Review
It stood to reason that if anyone was going to figure out how to effectively convert standard 35mm to 3D, it would be James Cameron.
Cameron, whose Avatar is singlehandedly responsible for creating the current 3D frenzy, has spent more than a year and $18M to go back 15 years and transfer his 1997 blockbuster TITANIC to 3 dimensions. The result is, in many ways, a smashing success–certainly the best-looking transfer we’ve seen so far.
The suppleness and texture of Titanic 3D is remarkable for a film not conceived in that format. Some of the vertiginous shots of Cameron’s camera hurtling through long flooding hallways, or the earlier majestic pans of the stately decks and public rooms of the ship, have an immediacy that adds to their impact. Unlike most transfers, which simply pull a foreground shape in front of an otherwise flat background, Titanic‘s shots place objects in the correct perspective of depth. Cameron also doesn’t push the technology too hard: there are some sequences that are only barely dimensionalized to avoid gimmickiness, and the effects are saved for where they’ll really count.
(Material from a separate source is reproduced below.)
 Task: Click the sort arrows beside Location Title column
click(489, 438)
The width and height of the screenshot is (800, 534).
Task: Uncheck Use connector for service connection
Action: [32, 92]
It must be said that not even Cameron has been able to solve the problem of 3D glasses that inevitably dim the image. It appears that he’s brightened the film frame to compensate for that to some extent, but there are still subtleties to Russell Carpenter’s color palette that are simply lost because they’re faded into darkness. Still, Titanic looks about as good as any conventional movie transferred to 3D is likely to get.
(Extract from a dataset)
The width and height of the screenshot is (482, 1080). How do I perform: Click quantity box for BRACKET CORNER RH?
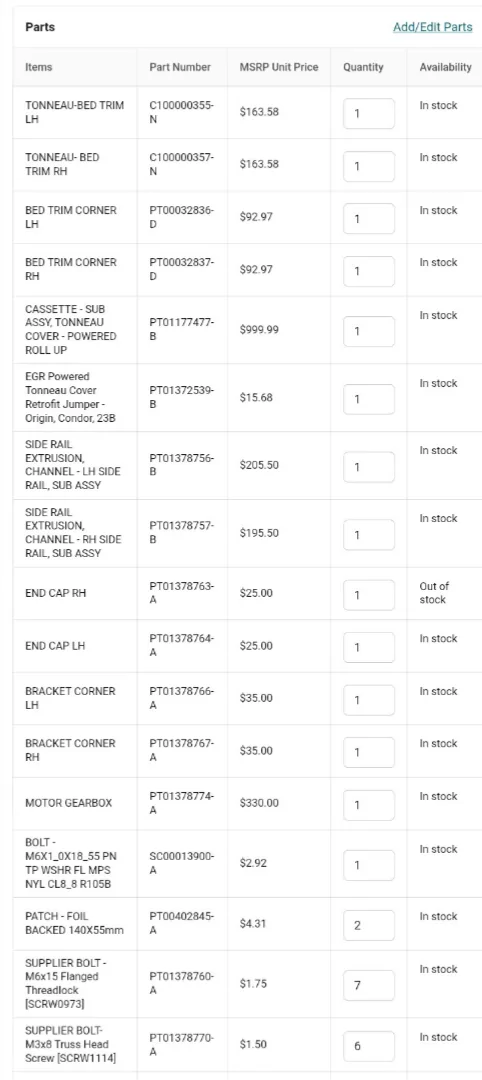click(x=369, y=752)
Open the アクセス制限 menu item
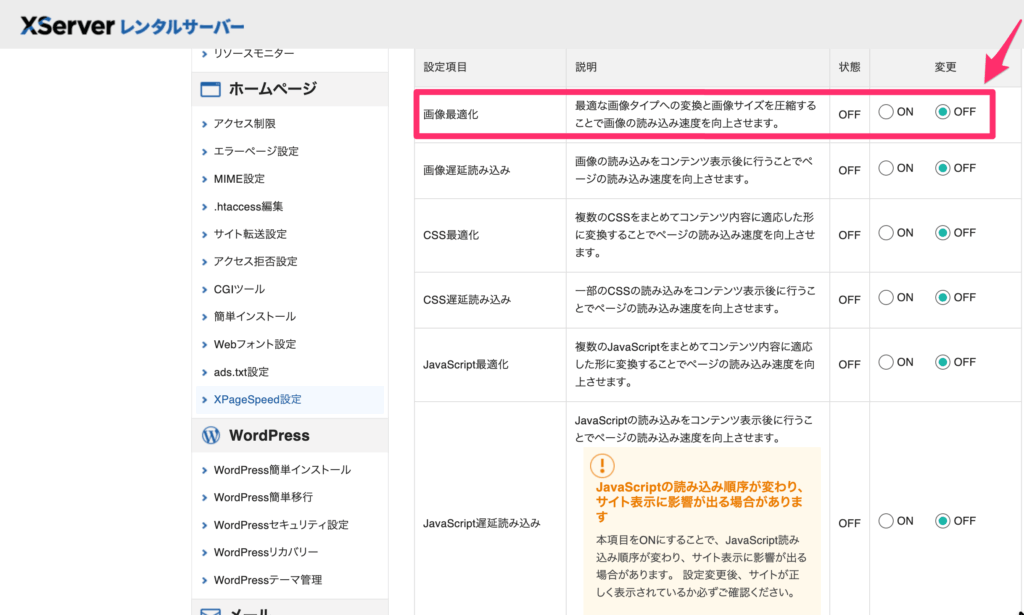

As for the movie itself, 15 years later? It’s quite a sturdy piece of entertainment, with hugely charismatic movie-star performances from Leonardo DiCaprio and Kate Winslet. If Cameron will always be coupled with George Lucas as the 2 most technically innovative commercial filmmakers of their era, Cameron is by far the more gifted–but alas, the 2 do share a tin ear for dialogue. (Billy Zane’s sneering “Something Picasso–he won’t amount to a thing,” is a line Cameron will never live down.) And Cameron’s taste for melodramatic plotting–poor Zane again, stalking Leo with a pistol even as the ship is flipping over–works better in the sci-fi/fantasy genre than in a story rooted in real-life history.
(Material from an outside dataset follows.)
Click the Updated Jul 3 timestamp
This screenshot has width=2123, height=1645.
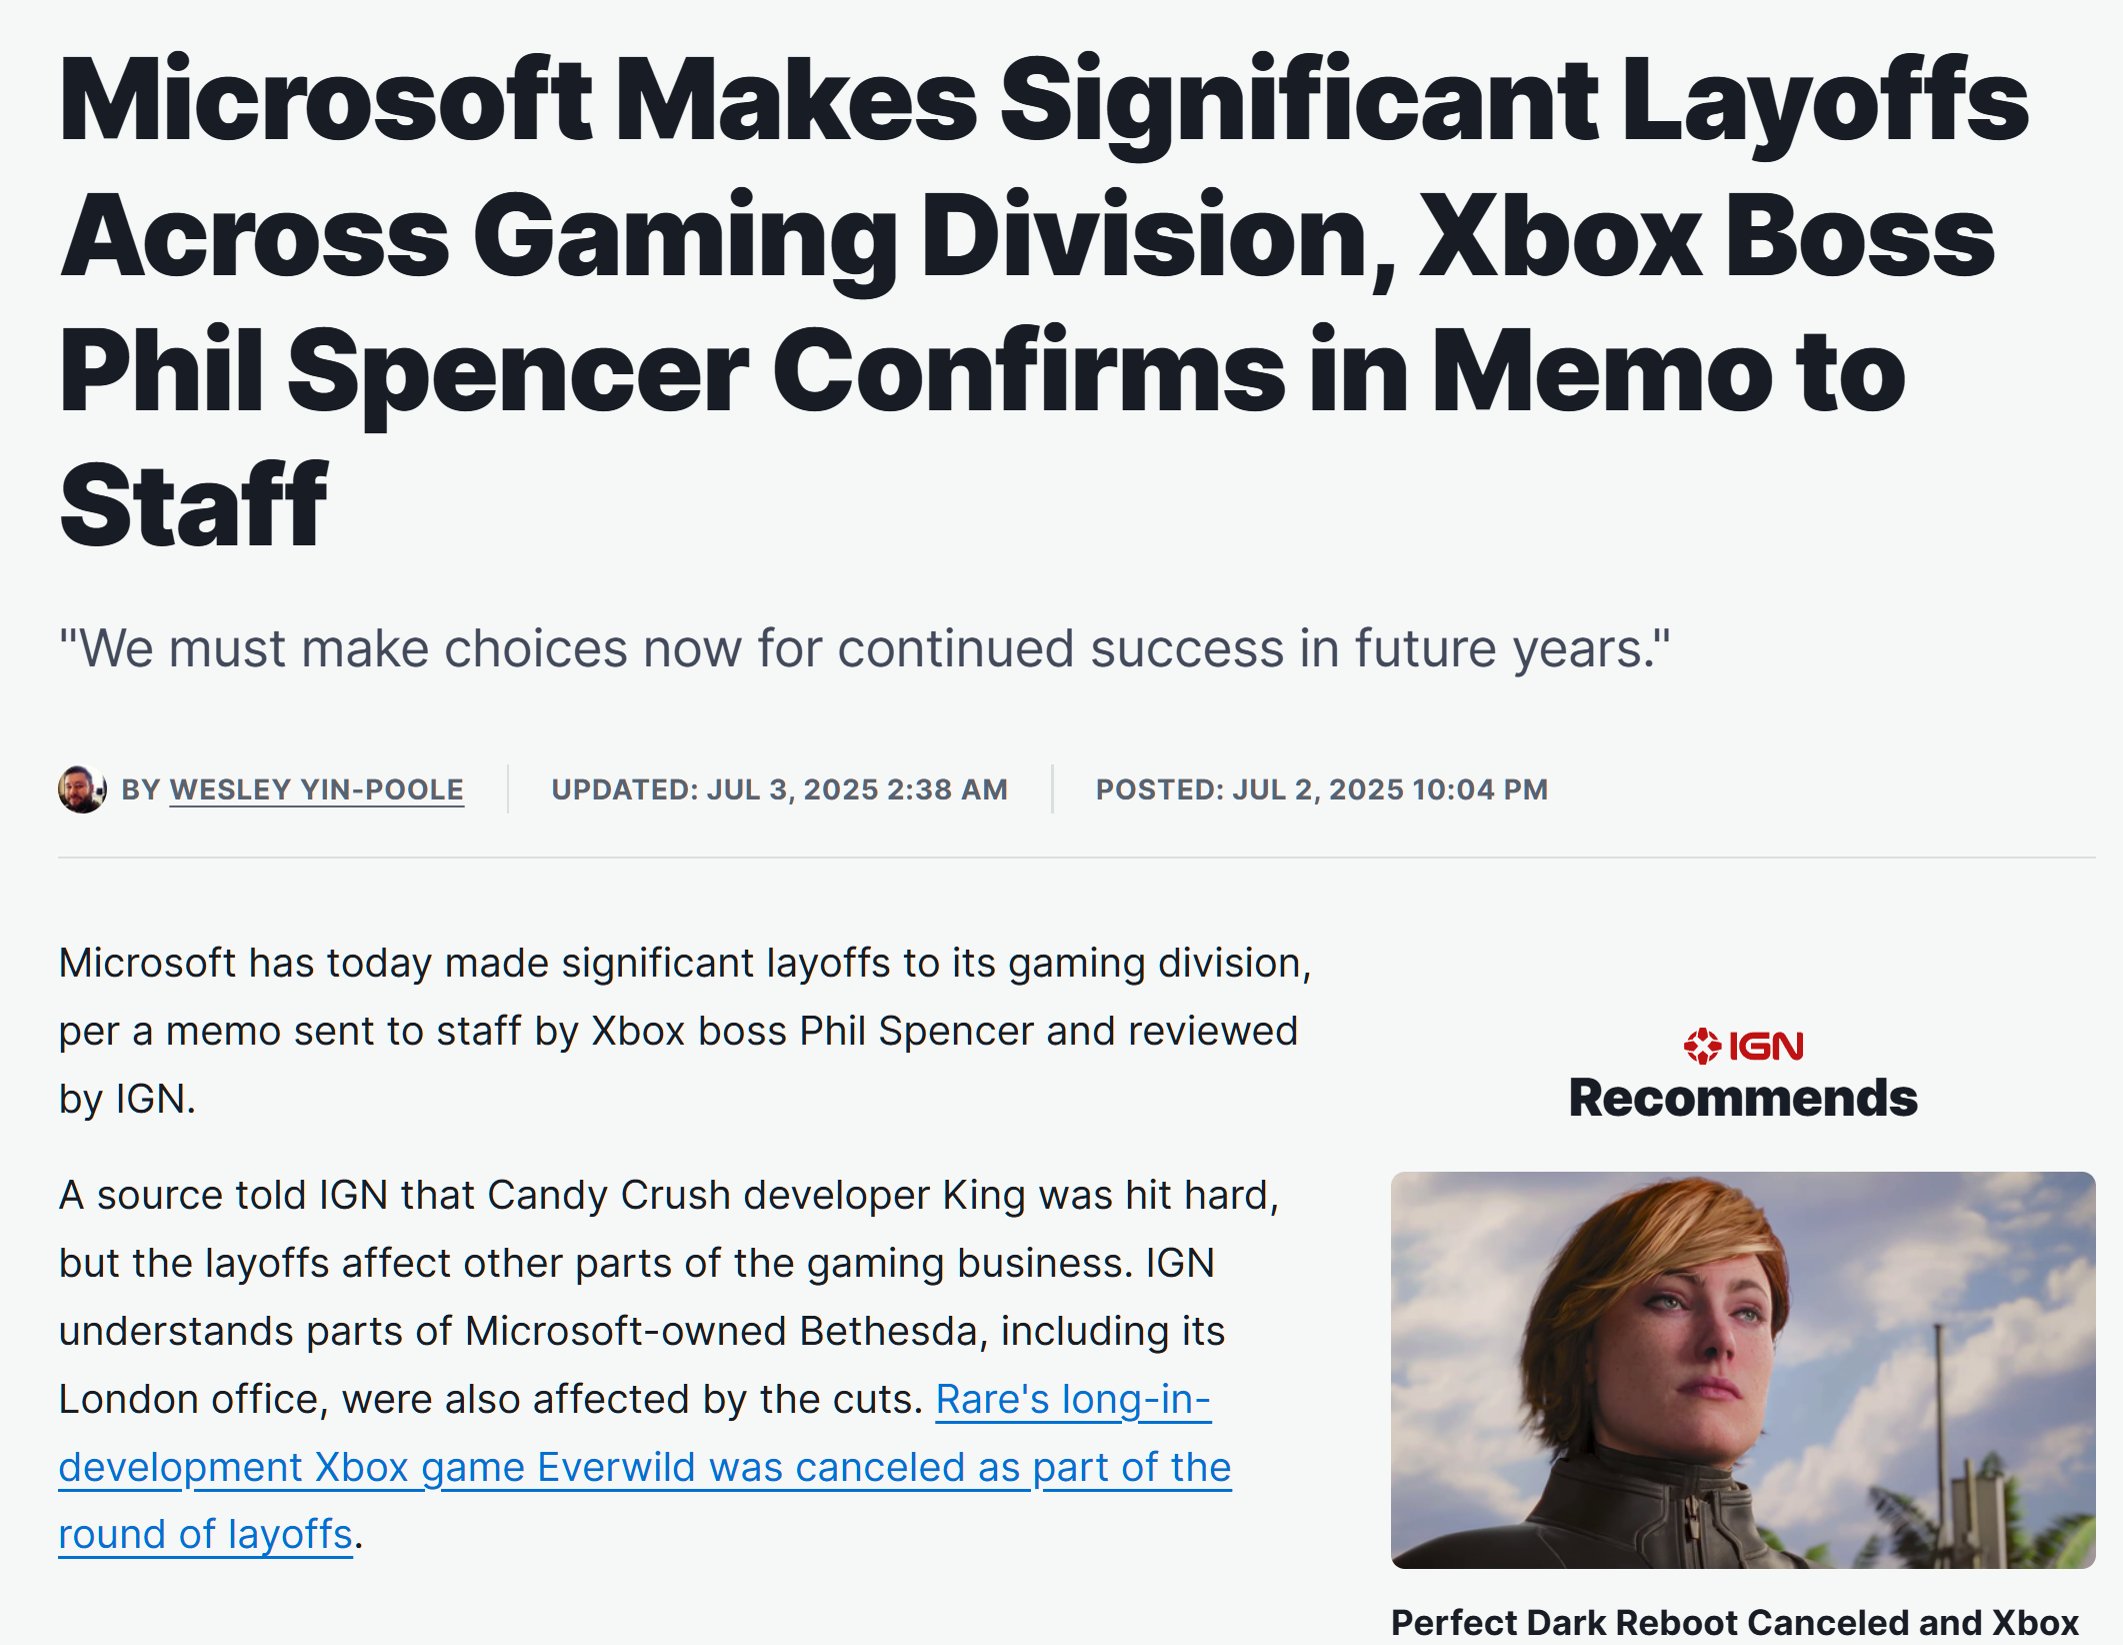tap(779, 790)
A new look at Titanic also provides a lesson in how far CG has come in 15 years. Some of the digital people in long shots of the ship look as synthetic as they are, and scenes that blend models with CG backdrops don’t ‘always work. It is nice, though, to see massive practical sets used instead of simply relying on CG for all visual effects–there’s still more mass and believable weight to images created that way.
Titanic was never a perfect movie, but it worked. And now, thanks to Cameron’s continued wizardry, it works in 3D.